There can be adjacent physical operators that are both codegen'd but are in 
separate codegen stages. Some of this is due to hacky implementation details, 
such as the case with SortMergeJoin and its Sort inputs -- they're hard coded 
to be split into separate stages although both are codegen'd.
When printing out the explain output of the physical plan, you'd only see the 
codegen'd physical operators annotated with a preceding star ('*') but would 
have no way to figure out if they're in the same stage.

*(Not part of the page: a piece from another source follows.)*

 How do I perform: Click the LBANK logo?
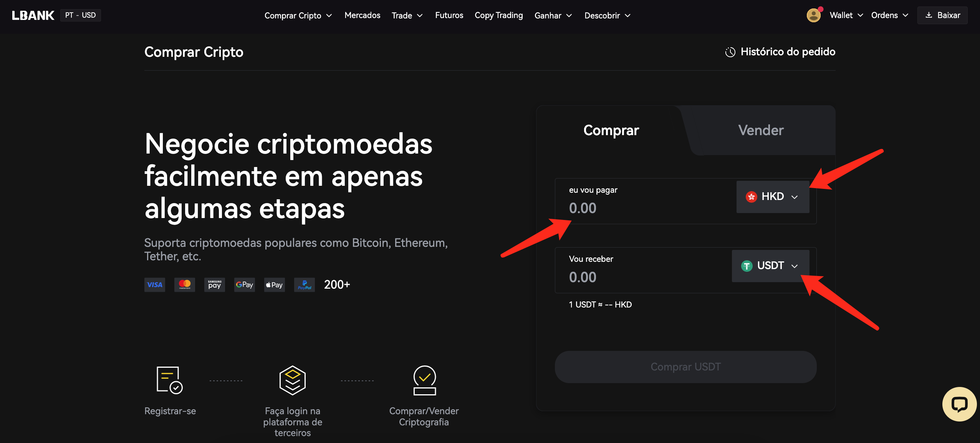coord(33,15)
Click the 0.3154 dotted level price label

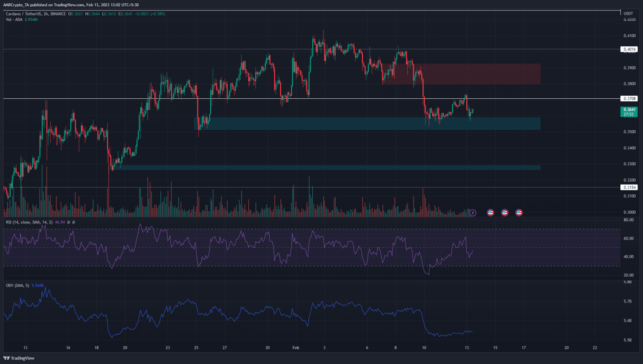click(629, 187)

2. Performance/error diagnosis
The generated code has class/method names that are hard to differentiate 
between queries or even between codegen stages within the same query. If we use 
a Java-level profiler to collect profiles, or if we encounter a Java-level 
exception with a stack trace in it, it's really hard to tell which part of a 
query it's at.
By introducing a per-query codegen stage ID, we'd at least be able to know 
which codegen stage (and in turn, which group of physical operators) was a 
profile tick or an exception happened.

The reason why this proposal uses a per-query ID is because it's stable within 
a query, so that multiple runs of the same query will see the same resulting 
IDs. This both benefits understandability for users, and also it plays well 
with the codegen cache in Spark SQL which uses the generated source code as the 
key.

The downside to using per-query IDs as opposed to a per-session or globally 
incrementing ID is of course we can't tell apart different query runs with this 
ID alone. But for now I believe this is a good enough tradeoff.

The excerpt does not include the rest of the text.